The leads are vanilla, at best. Going by the names, I guess they're supposed to be loosely related to Corey Haim and Jason Patric's Emerson family, although that's never addressed in any way. They have a "kooky" aunt that's meant to fill in for the mother and crazy grandpa, which results in the worst callback to the original film at the end.
Corey Feldman, who really ought to be the one thing this film has going for it, is a total bust and he can't help it. Feldman's voice aged a lot faster than the rest of him, so Edgar Frog sounds like a fifty year old in the body of a twenty something. In The Lost Boys, it was kind of clever that someone as young as the Frog Brothers could be experts on killing vampires, but when you add twenty years, it's just kind of stupid. Ideally you should push this world further down the line and have someone like Nick Nolte playing a much older Edgar Frog (ala Kris Kristofferson in Blade). Feldog just don't have the heft to pull it of.
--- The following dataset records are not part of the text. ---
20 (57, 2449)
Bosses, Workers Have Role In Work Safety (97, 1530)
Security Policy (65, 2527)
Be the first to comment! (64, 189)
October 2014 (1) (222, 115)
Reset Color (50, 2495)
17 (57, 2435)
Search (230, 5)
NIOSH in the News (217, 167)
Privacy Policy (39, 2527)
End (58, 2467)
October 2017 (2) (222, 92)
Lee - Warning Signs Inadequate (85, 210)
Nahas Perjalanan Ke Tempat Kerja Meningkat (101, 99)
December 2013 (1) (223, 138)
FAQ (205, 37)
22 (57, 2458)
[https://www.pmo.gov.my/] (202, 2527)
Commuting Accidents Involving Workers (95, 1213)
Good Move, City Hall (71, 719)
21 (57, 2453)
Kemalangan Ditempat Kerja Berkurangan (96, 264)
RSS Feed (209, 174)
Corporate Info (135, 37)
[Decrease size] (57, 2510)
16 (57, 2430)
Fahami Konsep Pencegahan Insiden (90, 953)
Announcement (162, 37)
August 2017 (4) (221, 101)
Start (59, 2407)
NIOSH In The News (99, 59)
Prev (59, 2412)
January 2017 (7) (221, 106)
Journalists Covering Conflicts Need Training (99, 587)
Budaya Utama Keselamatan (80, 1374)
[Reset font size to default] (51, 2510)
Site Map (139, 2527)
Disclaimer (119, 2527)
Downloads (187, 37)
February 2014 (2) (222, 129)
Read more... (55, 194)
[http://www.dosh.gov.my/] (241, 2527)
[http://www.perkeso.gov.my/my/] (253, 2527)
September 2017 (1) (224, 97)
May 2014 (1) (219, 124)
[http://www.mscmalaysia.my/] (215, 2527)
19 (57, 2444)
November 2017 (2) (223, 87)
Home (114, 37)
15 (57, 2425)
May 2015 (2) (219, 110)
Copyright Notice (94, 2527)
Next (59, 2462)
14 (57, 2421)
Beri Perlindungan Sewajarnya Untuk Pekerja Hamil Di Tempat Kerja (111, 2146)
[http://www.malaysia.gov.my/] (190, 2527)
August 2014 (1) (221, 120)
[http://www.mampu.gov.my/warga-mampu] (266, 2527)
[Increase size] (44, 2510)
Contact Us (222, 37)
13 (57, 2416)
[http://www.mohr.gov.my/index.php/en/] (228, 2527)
I never thought I'd say this, but director P.J. Pesce is no Joel Schumacher. There's zero visual flair in this movie, unless you count borrowing shots from the original, and even those look more like ripoffs. The script by Hans Rodionoff, when not speeding its way through the plot of the first film (the transformation from human to vampire is no longer a gradual thing but instead happens over the course of a few hours) is busy making unnecessary pop culture references. The Goonies one I was willing to ignore, but the extended Big Lebowski name dropping really irked me.
Oh, and there's the pointless opening with Tom Savini who agreed to be in the film as long as he only had to work one night. Look for a really weak retread of his From Dusk Til Dawn character at the beginning of the film.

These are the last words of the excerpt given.